The Fraud Examiner

Is Your Refund at Risk?

March 2013

By Catherine Lofland, CPA


The clock is ticking to file 2012 income tax returns in the U.S., and if you haven’t filed yours yet, you might not want to wait around too much longer. Filers have bigger things to worry about than whether they’ve maximized their refund; specifically, the threat of someone stealing their identity and filing their tax return before they do. If you do fall victim to such a scheme, your refund could be delayed for six months or more — plus the time spent trying to convince the Internal Revenue Service (IRS) that you are who you say you are.

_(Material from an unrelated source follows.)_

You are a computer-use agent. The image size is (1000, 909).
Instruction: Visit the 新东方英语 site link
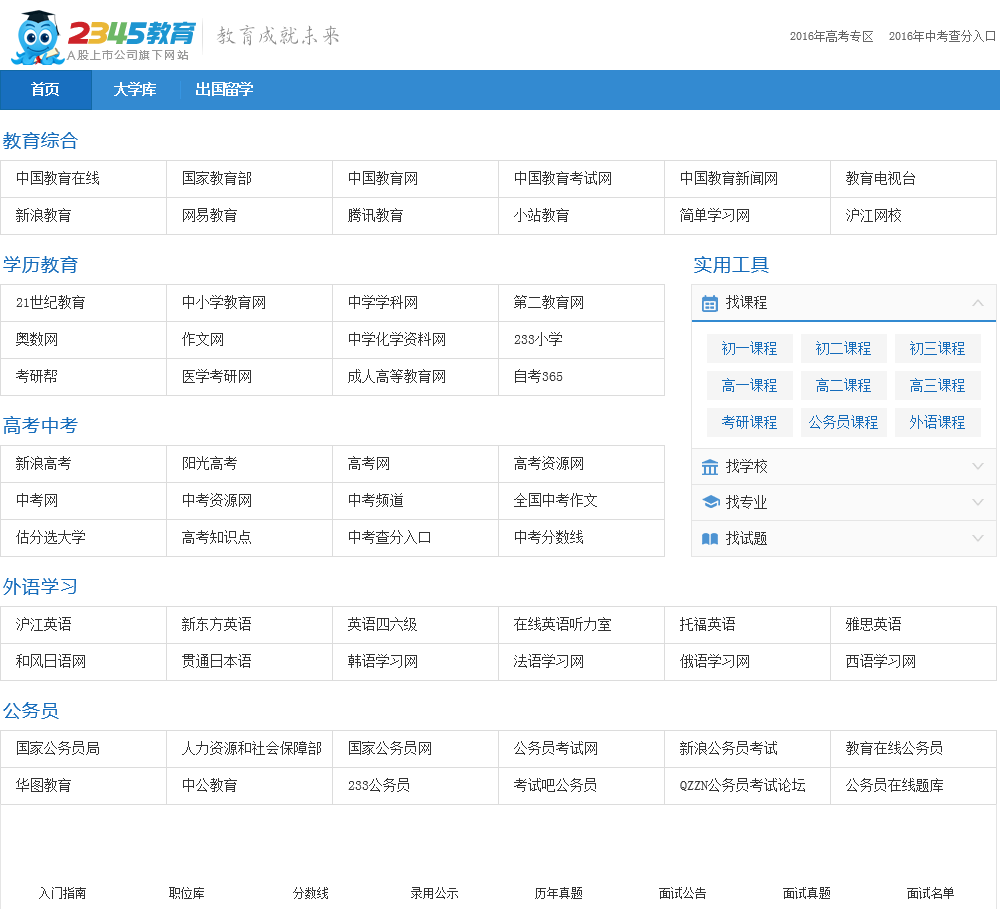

Tax refund identity fraud is a significant issue facing taxpayers today, thanks to the ever-increasing availability of personal information. For fiscal year 2012, the IRS’s identity theft unit received 78 percent more complaints than in 2011. According to a 2012 report from the Treasury Inspector General for Tax Administration (TIGTA), potentially fraudulent tax refunds issued totaled in excess of $5.2 billion during the 2011 filing season. TIGTA arrived at this figure by identifying approximately 1.5 million returns that the IRS failed to detect as fraudulent, but that had the same characteristics as returns confirmed as filed by identity thieves.

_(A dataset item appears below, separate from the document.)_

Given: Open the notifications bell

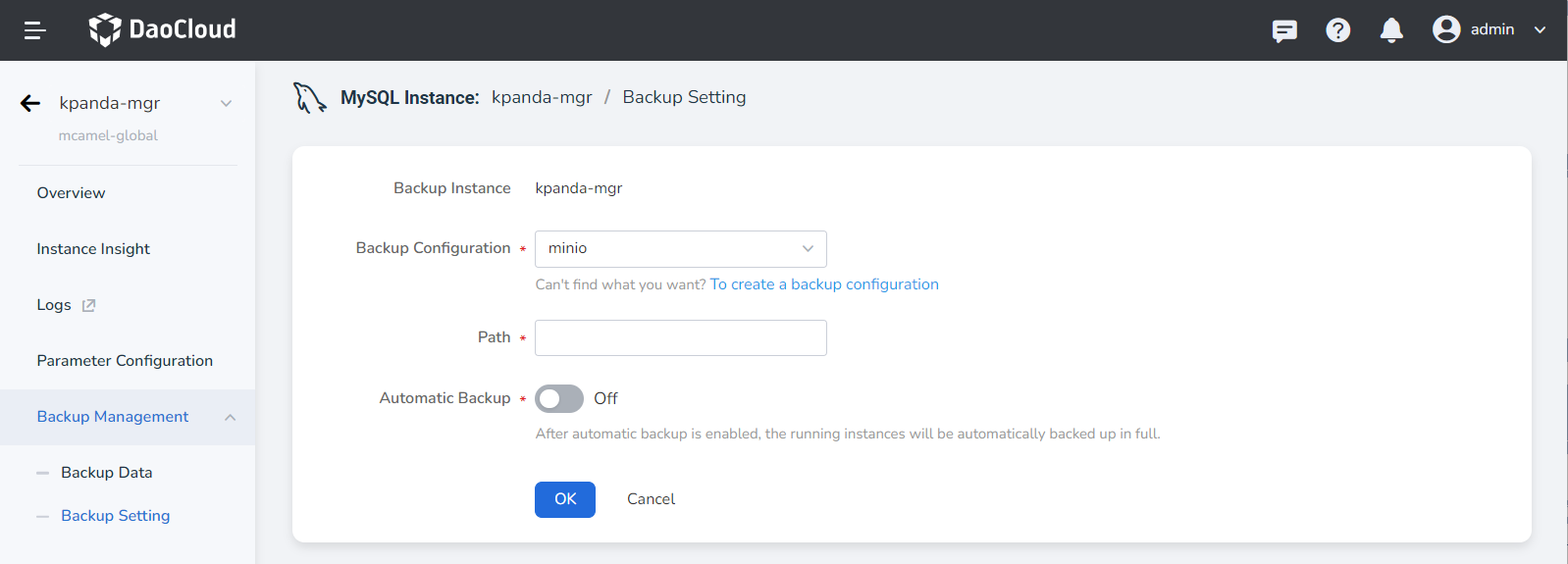Looking at the screenshot, I should click(x=1390, y=30).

There are several reasons that the IRS failed to detect so many fraudulent returns. First of all, the agency is understaffed due to budget cuts. Secondly, crooks continue to get better at making fraudulent returns appear legitimate, especially with the popularity of electronic filing. And finally, the agency is under a great deal of pressure to process returns as quickly as possible. The goal for the 2012 filing season is to deliver 90 percent of refunds within 21 days. Since the IRS processes over 140 million tax returns each year, detecting fraudulent returns while also issuing prompt refunds is a tall order.

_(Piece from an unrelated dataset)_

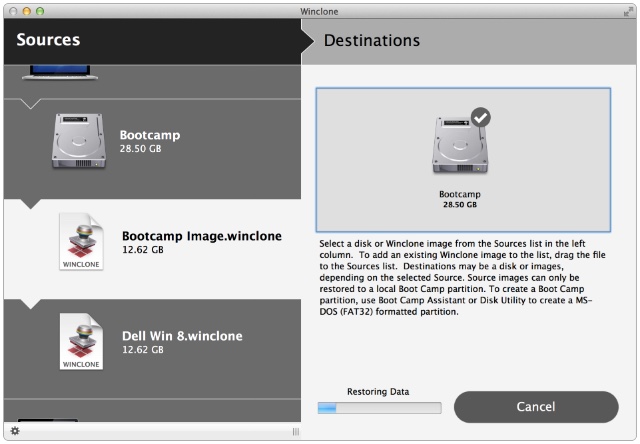Viewport: 640px width, 444px height.
Task: Choose the Dell Win 8.winclone source entry
Action: click(182, 342)
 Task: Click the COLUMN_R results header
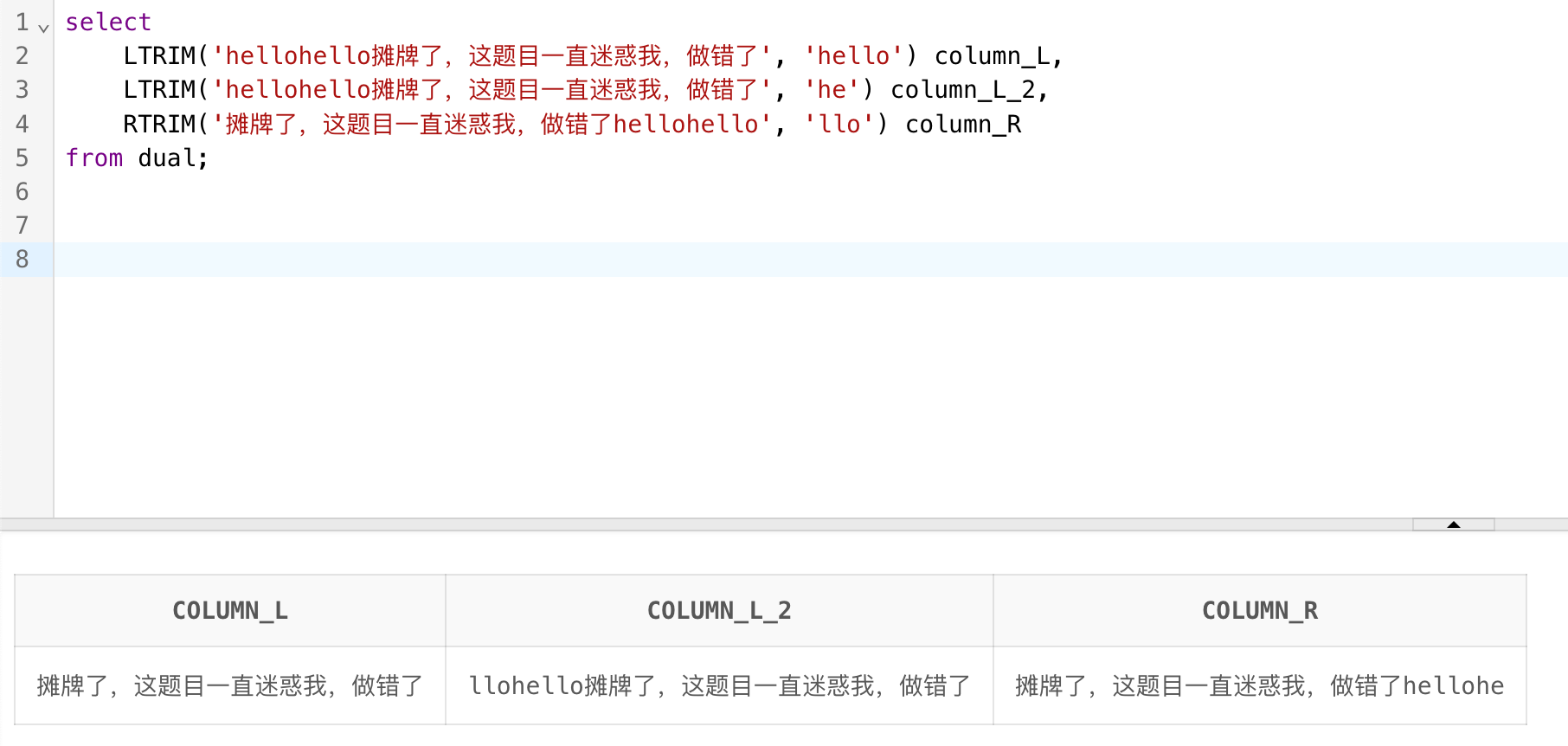(1259, 611)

The good news is that the IRS has strengthened its identity theft prevention processes (referred to as filters) for the 2012 filing season, making its automated systems more sensitive to signs of fraud. These filters flag returns that meet certain suspicious criteria so that agents can determine whether they warrant further investigation. Furthermore, the IRS also issues Identity Protection Personal Identification Numbers to victims to protect future filings.


Fraudsters exploit the fact that the IRS doesn’t process W-2s and 1099s it gets for taxpayers until after it pays out refunds. Therefore, an ID thief in possession of a name and Social Security number (SSN) can create a fictitious W-2 and apply for a refund using phony income and withholding numbers, or claim credits such as the child tax credit, as long as they are the first to file using that particular SSN.


How Do They Steal Your Information? 

Identity thieves employ an array of tactics to steal your personal information. If someone has access to your name, SSN, and birth date, they can probably file your tax return for you and easily pocket the refund by asking the IRS to load it onto a debit card.